▶ _Testo estratto_
Si rileva nell’ordinanza che le norme deleganti non contengono
l’indicazione dei mezzi finanziari occorrenti a coprire la spesa
conseguente all’attuazione del decreto delegato, e neppure i principi e
criteri direttivi per l’individuazione di tali mezzi, come sarebbe
invece prescritto – ad avviso della Sezione di controllo – dalle
invocate disposizioni costituzionali. La carenza di copertura
finanziaria nella radice del potere normativo delegato – osserva ancora
la Corte dei conti – non può ritenersi sanata dall’art. 32 del d.P.R.
31 ottobre 1975, secondo cui l’onere derivante dal provvedimento per il
1976 è posto a carico del capitolo n. 6856 del bilancio del Ministero
del Tesoro, di cui si autorizza la riduzione.
2. – È intervenuto in giudizio il Presidente del Consiglio dei
ministri, rappresentato e difeso dall’Avvocato generale dello Stato,
con atto depositato il 24 luglio 1976, sostenendo preliminarmente il
difetto di legittimazione della Corte dei conti – Sezione di controllo
a sollevare questioni di legittimità costituzionale.
Tale organo, in primo luogo, non potrebbe considerarsi
giurisdizionale sotto un profilo soggettivo, perché, a differenza di
altri uffici della Corte dei conti, non esercita se non funzioni di
controllo e mai funzioni giurisdizionali in senso stretto; i suoi
membri, d’altra parte, non sarebbero chiamati a far parte
contemporaneamente anche delle Sezioni giurisdizionali della Corte.
La funzione di controllo della Corte, inoltre, non sarebbe
qualificabile neppure oggettivamente giurisdizionale già alla luce
dello stesso T.U. 12 luglio 1934, n. 1214, che, all’art. 13, indica le
funzioni giurisdizionali con il termine “giudica” mentre per tutte le
altre usa la locuzione “fa il riscontro”.
Analogamente, all’art. 3 distingue “decisioni” da “deliberazioni”,
riguardando le prime la materia giurisdizionale, le seconde il
controllo.
La remissione di questioni di legittimità costituzionale da parte
della Sezione di controllo della Corte dei conti contrasterebbe, poi,
con il principio della tempestività dell’azione amministrativa, si
risolverebbe in un controllo sull’attività del Parlamento del tutto
estraneo ai compiti istituzionali della Corte dei conti,
vanificherebbe, praticamente, l’istituto della registrazione con
riserva e neppure si concilierebbe con la non ricorribilità in
Cassazione, ai sensi dell’art. 111 Cost., avverso i provvedimenti di
controllo in questione.
Nel merito l’Avvocatura dello Stato osserva che non può
considerarsi attendibile il rilievo secondo cui deve essere sempre il
legislatore delegante ad indicare i mezzi finanziari per far fronte
alla spesa che dovrà derivare dalla legge delegata, e pertanto
conclude per l’infondatezza della questione.
3. – Alla pubblica udienza la difesa dello Stato ha insistito per
l’accoglimento delle proprie tesi e conclusioni.

▶ _Dati forniti_
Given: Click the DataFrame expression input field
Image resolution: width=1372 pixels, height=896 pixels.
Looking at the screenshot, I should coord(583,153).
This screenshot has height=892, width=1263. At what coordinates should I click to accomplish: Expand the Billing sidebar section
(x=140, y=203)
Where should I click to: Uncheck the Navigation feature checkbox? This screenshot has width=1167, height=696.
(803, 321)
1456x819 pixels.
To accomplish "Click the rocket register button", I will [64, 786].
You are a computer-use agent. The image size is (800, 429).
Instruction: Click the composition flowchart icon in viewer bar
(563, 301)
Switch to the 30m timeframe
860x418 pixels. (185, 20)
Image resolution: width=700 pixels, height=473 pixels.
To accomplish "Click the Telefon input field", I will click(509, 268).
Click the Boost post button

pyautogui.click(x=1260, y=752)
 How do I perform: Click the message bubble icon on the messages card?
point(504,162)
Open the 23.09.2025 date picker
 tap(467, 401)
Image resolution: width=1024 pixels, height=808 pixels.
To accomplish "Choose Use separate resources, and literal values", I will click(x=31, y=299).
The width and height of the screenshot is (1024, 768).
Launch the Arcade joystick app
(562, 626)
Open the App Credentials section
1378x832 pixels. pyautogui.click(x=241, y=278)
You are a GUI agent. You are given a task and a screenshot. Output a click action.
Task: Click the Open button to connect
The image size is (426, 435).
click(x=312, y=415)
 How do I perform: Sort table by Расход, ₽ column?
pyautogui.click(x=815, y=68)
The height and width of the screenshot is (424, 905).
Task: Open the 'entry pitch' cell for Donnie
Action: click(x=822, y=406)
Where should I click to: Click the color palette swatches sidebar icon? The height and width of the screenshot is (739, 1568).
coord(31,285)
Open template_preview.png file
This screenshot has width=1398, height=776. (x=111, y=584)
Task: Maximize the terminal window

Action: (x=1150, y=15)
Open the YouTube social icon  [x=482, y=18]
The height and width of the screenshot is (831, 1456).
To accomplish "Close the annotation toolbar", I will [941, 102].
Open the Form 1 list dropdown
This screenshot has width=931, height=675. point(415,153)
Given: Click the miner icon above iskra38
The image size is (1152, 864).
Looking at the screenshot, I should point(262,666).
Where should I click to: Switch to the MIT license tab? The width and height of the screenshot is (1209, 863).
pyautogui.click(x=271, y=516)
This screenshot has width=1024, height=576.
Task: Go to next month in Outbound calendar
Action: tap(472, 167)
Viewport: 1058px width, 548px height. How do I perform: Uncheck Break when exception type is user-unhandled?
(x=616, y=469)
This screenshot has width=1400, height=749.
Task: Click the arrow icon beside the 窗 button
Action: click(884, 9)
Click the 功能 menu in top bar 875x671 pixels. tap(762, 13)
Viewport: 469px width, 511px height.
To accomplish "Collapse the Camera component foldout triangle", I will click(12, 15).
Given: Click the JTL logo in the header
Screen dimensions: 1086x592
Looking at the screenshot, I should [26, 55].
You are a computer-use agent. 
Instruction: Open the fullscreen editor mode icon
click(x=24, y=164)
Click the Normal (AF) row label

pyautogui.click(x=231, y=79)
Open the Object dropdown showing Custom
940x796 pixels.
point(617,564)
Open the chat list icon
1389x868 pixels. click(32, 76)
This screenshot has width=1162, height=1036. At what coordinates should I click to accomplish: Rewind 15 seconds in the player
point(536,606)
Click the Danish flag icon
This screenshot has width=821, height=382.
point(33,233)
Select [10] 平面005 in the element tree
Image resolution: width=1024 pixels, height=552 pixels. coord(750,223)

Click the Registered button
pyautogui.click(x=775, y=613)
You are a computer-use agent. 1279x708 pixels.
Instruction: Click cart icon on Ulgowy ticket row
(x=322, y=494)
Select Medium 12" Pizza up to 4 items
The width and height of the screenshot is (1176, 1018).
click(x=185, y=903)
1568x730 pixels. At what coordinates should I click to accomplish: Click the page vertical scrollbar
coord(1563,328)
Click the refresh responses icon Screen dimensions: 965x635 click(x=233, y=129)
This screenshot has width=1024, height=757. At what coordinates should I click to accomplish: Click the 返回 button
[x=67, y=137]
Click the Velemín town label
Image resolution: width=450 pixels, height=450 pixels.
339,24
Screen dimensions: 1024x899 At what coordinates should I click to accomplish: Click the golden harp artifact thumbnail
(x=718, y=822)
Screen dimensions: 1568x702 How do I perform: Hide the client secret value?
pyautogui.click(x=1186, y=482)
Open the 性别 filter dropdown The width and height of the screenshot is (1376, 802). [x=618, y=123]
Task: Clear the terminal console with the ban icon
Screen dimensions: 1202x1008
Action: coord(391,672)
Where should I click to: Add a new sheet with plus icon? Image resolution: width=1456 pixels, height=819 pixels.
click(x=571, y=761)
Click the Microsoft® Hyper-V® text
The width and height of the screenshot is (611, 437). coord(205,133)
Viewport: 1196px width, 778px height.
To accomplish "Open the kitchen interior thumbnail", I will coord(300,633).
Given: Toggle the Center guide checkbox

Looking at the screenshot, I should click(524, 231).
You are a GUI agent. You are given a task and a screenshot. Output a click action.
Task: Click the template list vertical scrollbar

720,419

▶ _Istruzioni di lavoro_
(1) Copia dal testo il passo che comincia con "31 ottobre 1975, secondo" e prosegue fino a "autorizza la riduzione.".
(2) Riscrivi soltanto le righe dei dati che vanno dalla riga contenente "Click the Boost post button" fino alla riga contenente "tap(467, 401)", entrambe incluse e con le richieste, scalando per 2,45 ogni coordinata delle risposte e arrotondando all'intero, con le metà per eccesso.
Il testo e le righe dei dati sono indipendenti l'uno dalle altre.

▶ _Soluzioni dell'esercizio_
(1)
31 ottobre 1975, secondo cui l’onere derivante dal provvedimento per il
1976 è posto a carico del capitolo n. 6856 del bilancio del Ministero
del Tesoro, di cui si autorizza la riduzione.

(2)
Click the Boost post button

pyautogui.click(x=3087, y=1842)
 How do I perform: Click the message bubble icon on the messages card?
point(1235,397)
Open the 23.09.2025 date picker
 tap(1144, 982)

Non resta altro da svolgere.